Microplastic Shedding
Because acrylic is a plastic-based fiber, it releases tiny fragments called microfibers every time it’s washed. These fibers are too small to be caught by most washing machine filters and eventually reach waterways. Synthetic fibers like polyester, acrylic, and nylon now represent about 60% of worldwide textile fiber consumption, making laundry a meaningful source of microplastic pollution.

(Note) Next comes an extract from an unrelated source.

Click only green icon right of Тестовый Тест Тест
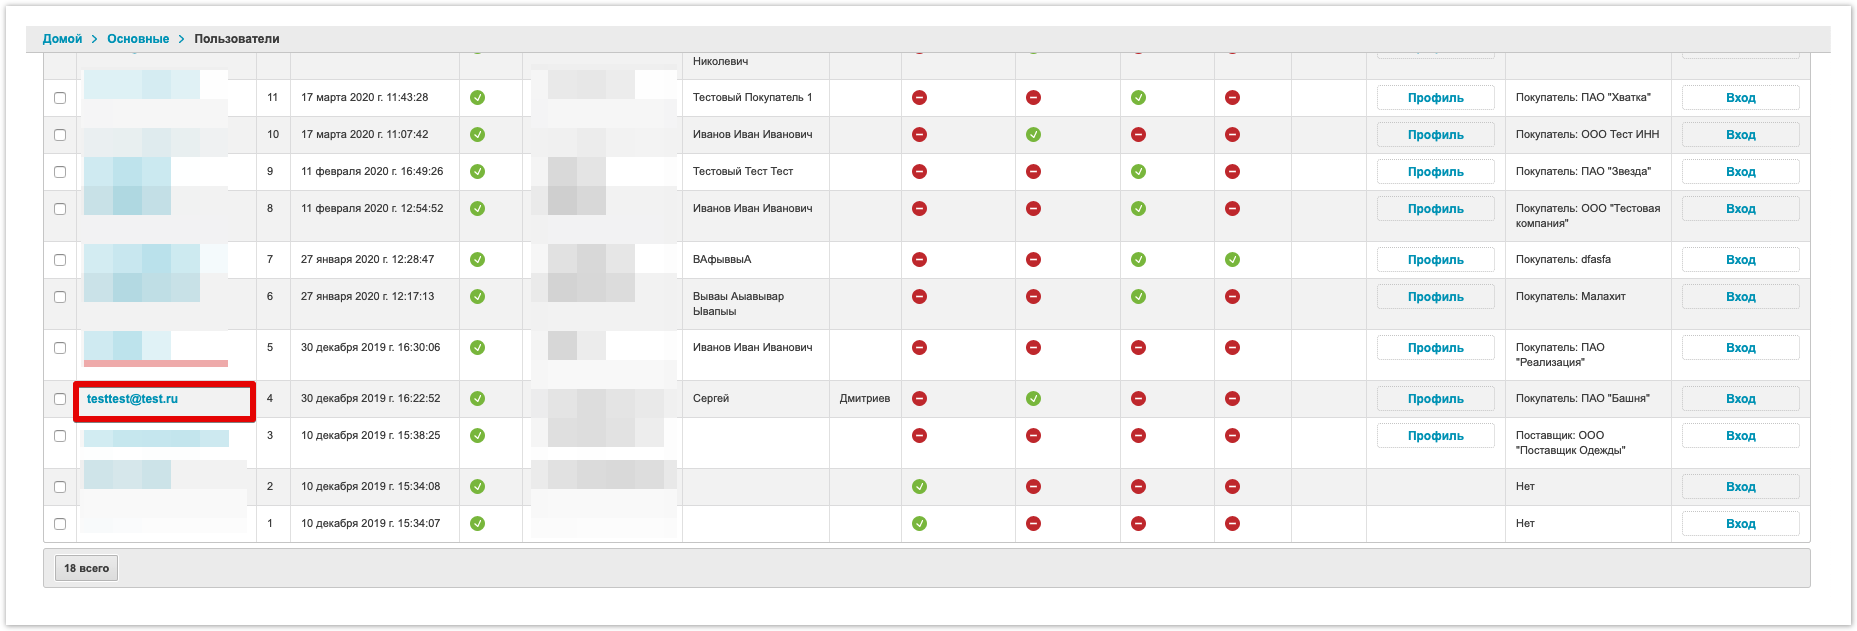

Several factors influence how many microfibers break loose. Using detergent nearly triples the amount released compared to washing without it (about 162 mg per kilogram of fabric versus 60 mg). Warmer water increases shedding by roughly 1.8 times compared to cold water. Longer wash and dry cycles also generate more fibers, with 60-minute cycles releasing about twice as many microfibers as 30-minute cycles. The good news is that shedding decreases substantially over a garment’s life. By the seventh wash, microfiber release drops by about 45% compared to the first wash, and drying releases 67% less. Washing acrylic in cold water on a short cycle is the simplest way to reduce its environmental footprint.
Safety of Finished Acrylic Fabric
Acrylonitrile in its raw, liquid, or vapor form is a hazardous chemical. It’s a known irritant and has been linked to cancer in both animal studies and occupational exposure research. Workplace exposure is tightly regulated, with air concentration limits set at 2 parts per million over an 8-hour day.
For consumers, the risk profile is very different. By the time acrylic fiber has been polymerized, spun, washed, and finished into fabric, the free acrylonitrile has been chemically locked into the polymer chain or removed during processing. Wearing an acrylic sweater is not comparable to handling raw acrylonitrile. The occupational hazards apply to factory workers involved in fiber production, not to people wearing the finished product.